**DATA FOR THIS EXERCISE**
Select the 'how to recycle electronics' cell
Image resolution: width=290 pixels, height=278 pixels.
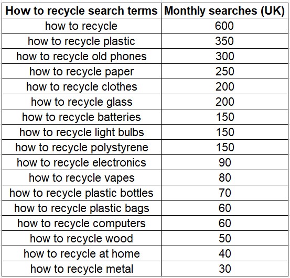click(81, 162)
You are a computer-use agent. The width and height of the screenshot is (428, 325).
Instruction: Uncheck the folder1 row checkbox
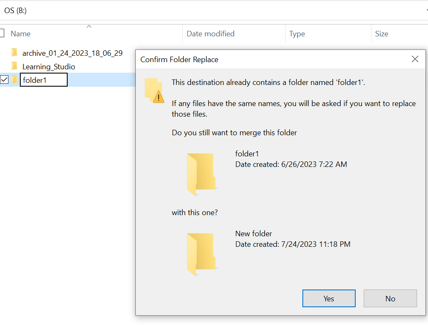point(4,79)
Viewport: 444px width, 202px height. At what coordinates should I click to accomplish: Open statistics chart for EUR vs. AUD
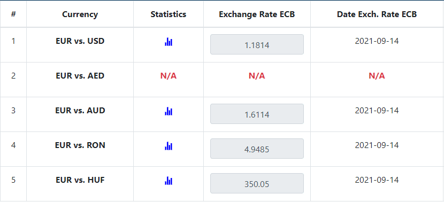pos(169,111)
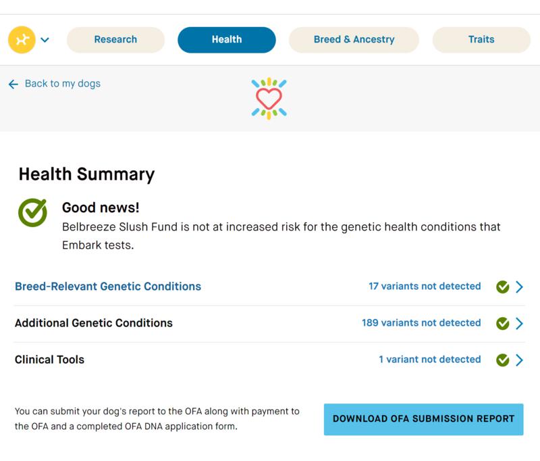Download OFA Submission Report button
The width and height of the screenshot is (540, 461).
pyautogui.click(x=424, y=419)
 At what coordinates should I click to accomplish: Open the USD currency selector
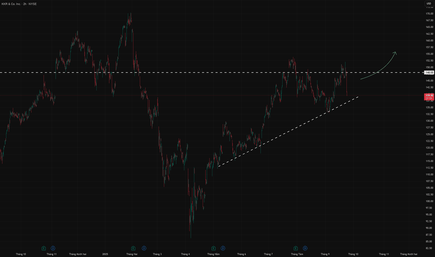428,4

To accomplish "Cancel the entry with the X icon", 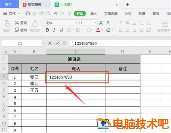I will [x=50, y=43].
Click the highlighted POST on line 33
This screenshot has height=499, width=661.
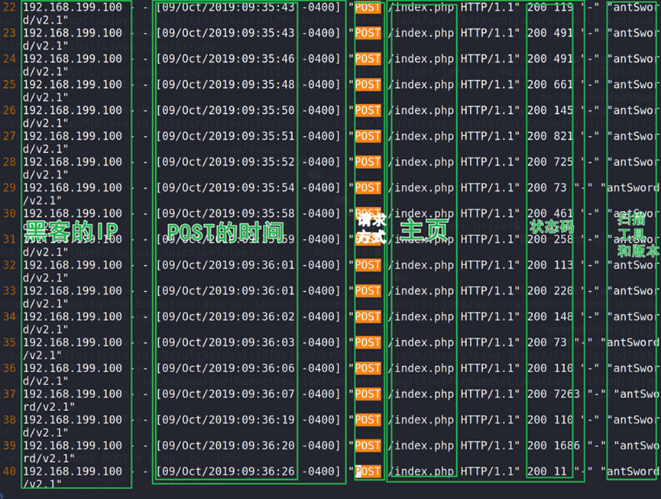[x=368, y=291]
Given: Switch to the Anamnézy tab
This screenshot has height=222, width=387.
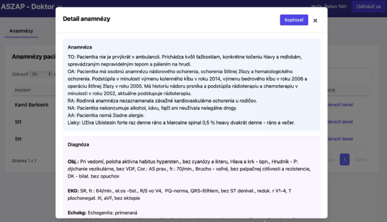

**WHAT IS EXPECTED**
Exact text is required for the lines from the one with "Given: Switch to the Anamnézy tab" through the last line of the entries, both included. Omit pictures.

**RESPONSE TO THE EXERCISE**
Given: Switch to the Anamnézy tab
This screenshot has height=222, width=387.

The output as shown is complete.